Nel 2020, in virtù di un Accordo-Quadro di Ricerca tra l’Università degli Studi di Catania e l’Irccs Oasi, siglato dal Magnifico Rettore, Francesco Priolo, e dal Presidente dell’Oasi, Padre Silvio Rotondo, è stata istituita la “Piattaforma congiunta integrata di ricerca traslazionale IRCCS-Università”, con tre UOR (Unità Operative di Ricerca): la UOR di Bioinformatica e Statistica, la UOR di Neurofarmacologia e Neuroscienze Traslazionali e la UOR di Neurofisiologia Clinica.

L’attività di ricerca dell’UOR di Neurofarmacologia e Neuroscienze Traslazionali è attualmente focalizzata sull’analisi dei meccanismi fisiopatologici alla base della malattia di Alzheimer al fine di individuare nuovi target farmacologici (ad es. il TGF-ß1) per strategie di neuroprotezione.

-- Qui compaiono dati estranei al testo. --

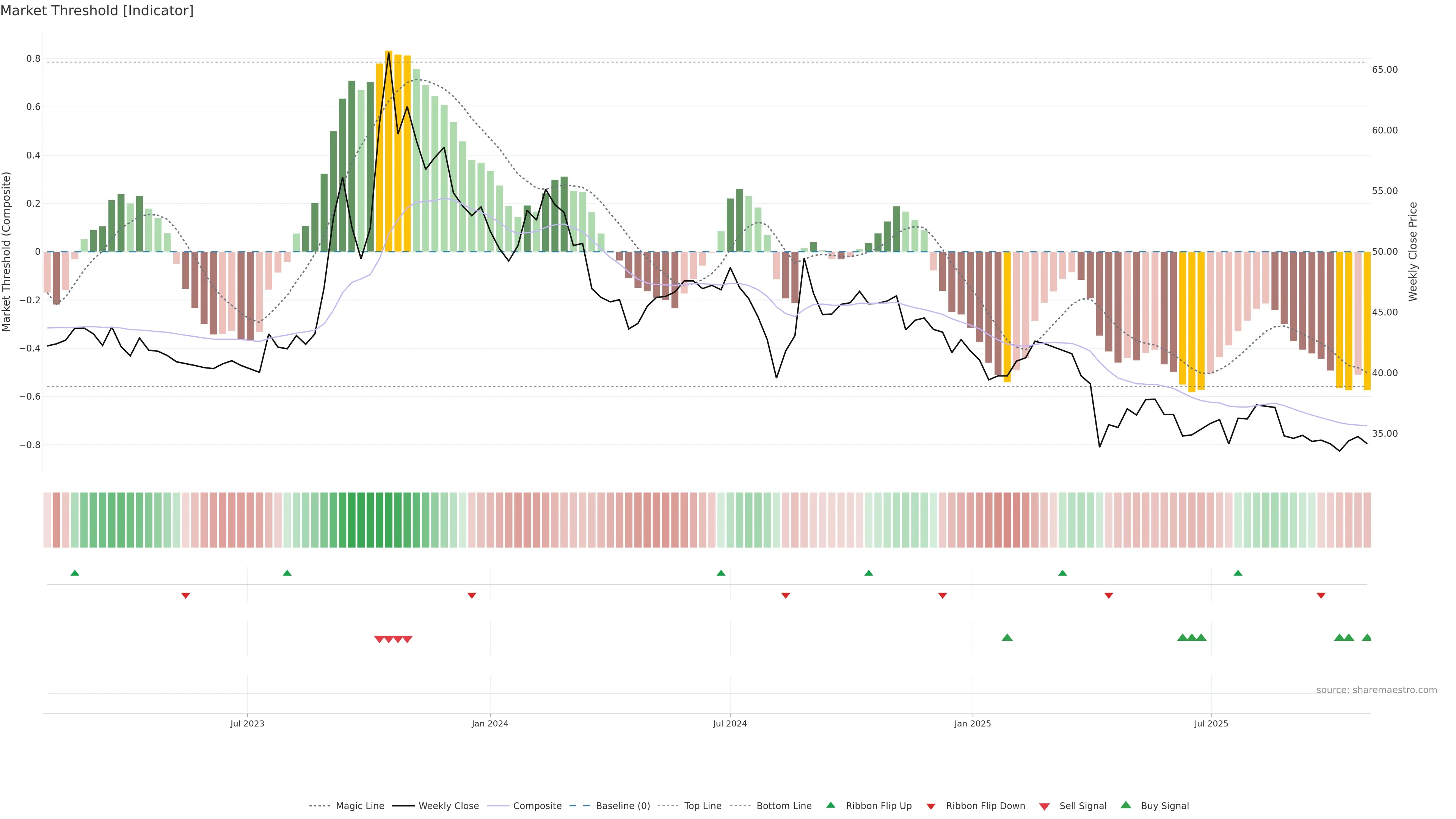The height and width of the screenshot is (819, 1456).
Task: Click the Jul 2023 x-axis label
Action: [x=247, y=723]
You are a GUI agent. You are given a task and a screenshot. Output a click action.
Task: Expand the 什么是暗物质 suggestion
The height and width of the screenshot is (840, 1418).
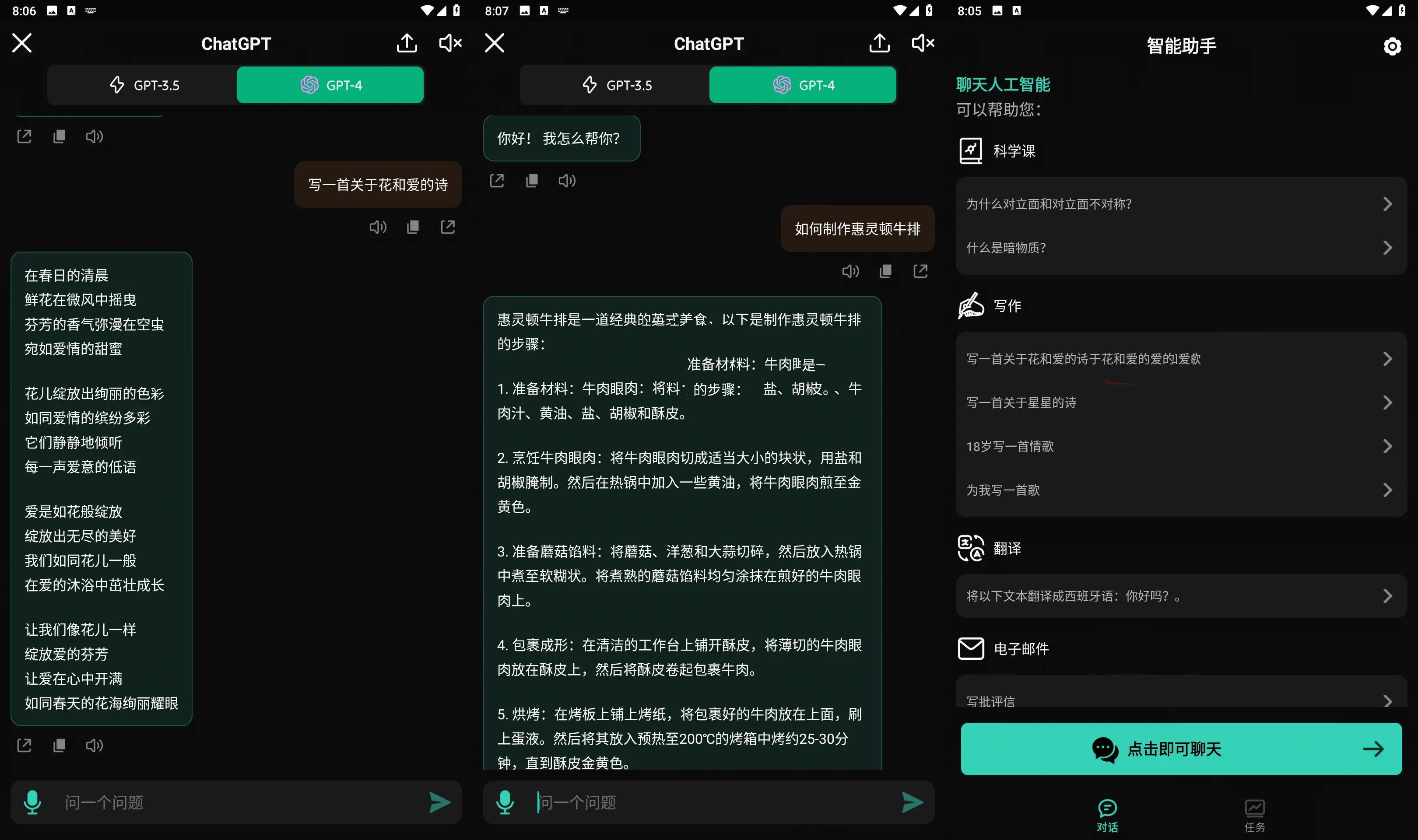[1181, 247]
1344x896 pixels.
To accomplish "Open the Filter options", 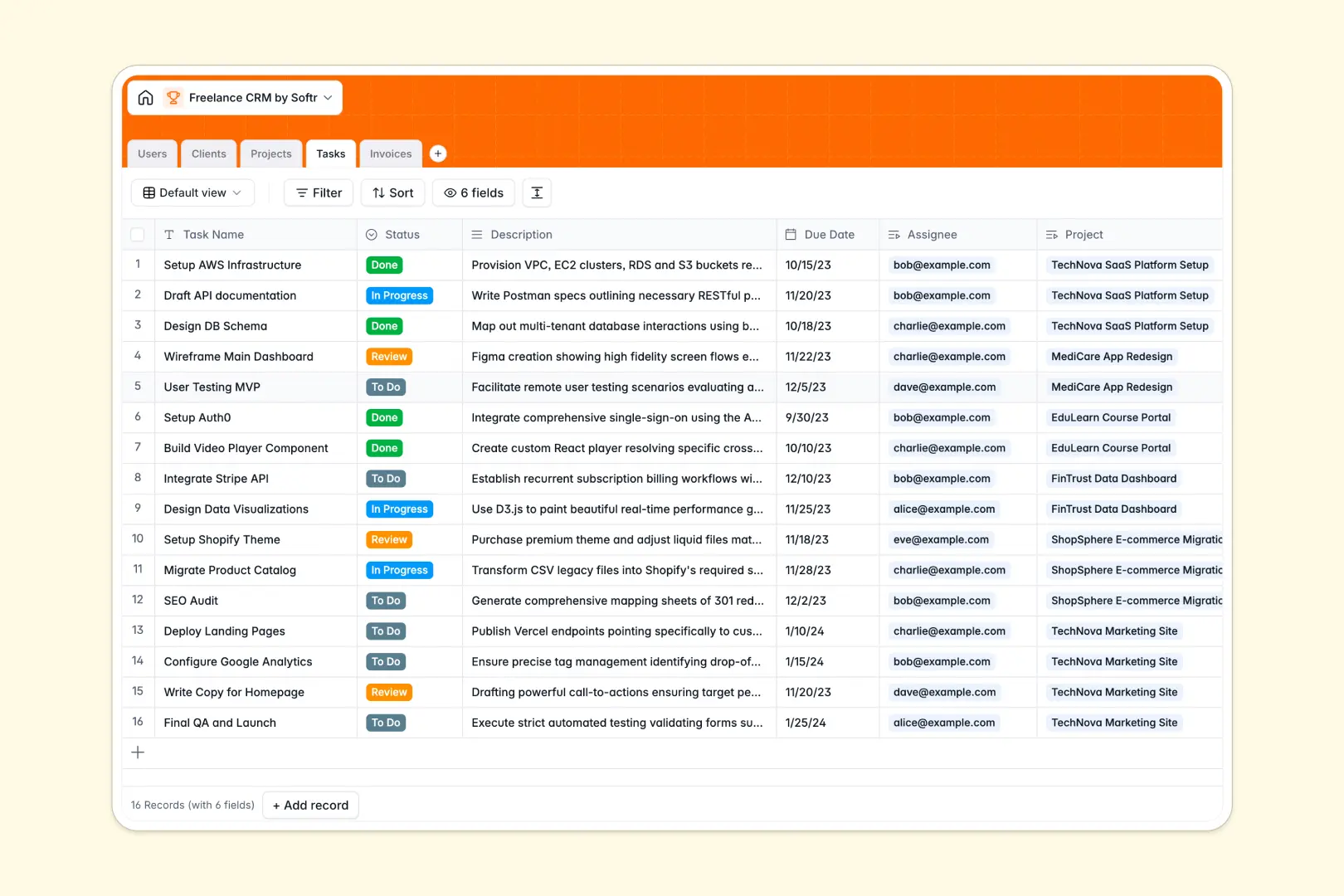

Questa linea di ricerca viene sviluppata in  collaborazione con prestigiosi enti internazionali come la McGill University (Montreal, Canada) e l’INSERM U1215 (Neurocentre Magendie, Bordeaux) con il quale l’Irccs di Troina sta anche sperimentando, all’interno del Progetto europeo ICOD,  il “Bordeaux maze test”  unico tool diagnostico in grado di rilevare precocemente il deterioramento cognitivo sia in modelli animali che in pazienti con AD o AD e sindrome di Down, da utilizzare per possibili futuri studi preclinici e clinici con farmaci ad azione disease-modifying.